Copy the material below line for line, without changing any character. Omit the pictures from your copy.

— Begin Dataset rows —

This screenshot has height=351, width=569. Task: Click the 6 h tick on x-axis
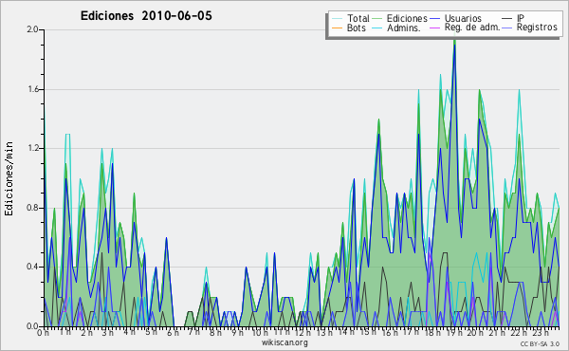click(173, 332)

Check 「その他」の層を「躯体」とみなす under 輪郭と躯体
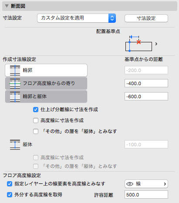[36, 131]
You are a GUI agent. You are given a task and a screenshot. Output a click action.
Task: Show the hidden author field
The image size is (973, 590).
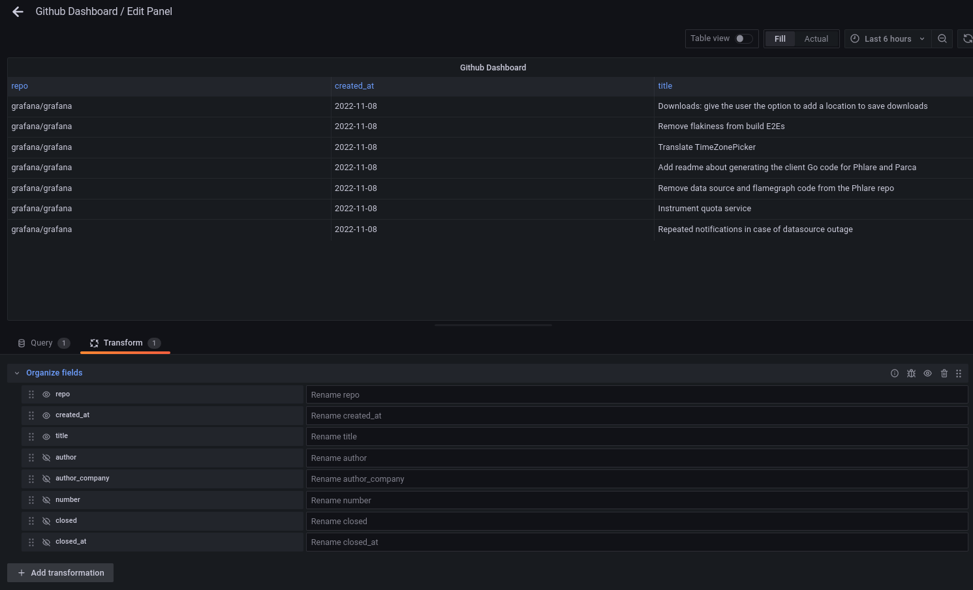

— End Dataset rows —

_The answer_
This screenshot has height=351, width=569. Task: Click the 6 h tick on x-axis
click(173, 332)

Check 「その他」の層を「躯体」とみなす under 輪郭と躯体
[36, 131]
You are a GUI agent. You are given a task and a screenshot. Output a click action.
Task: Show the hidden author field
The image size is (973, 590).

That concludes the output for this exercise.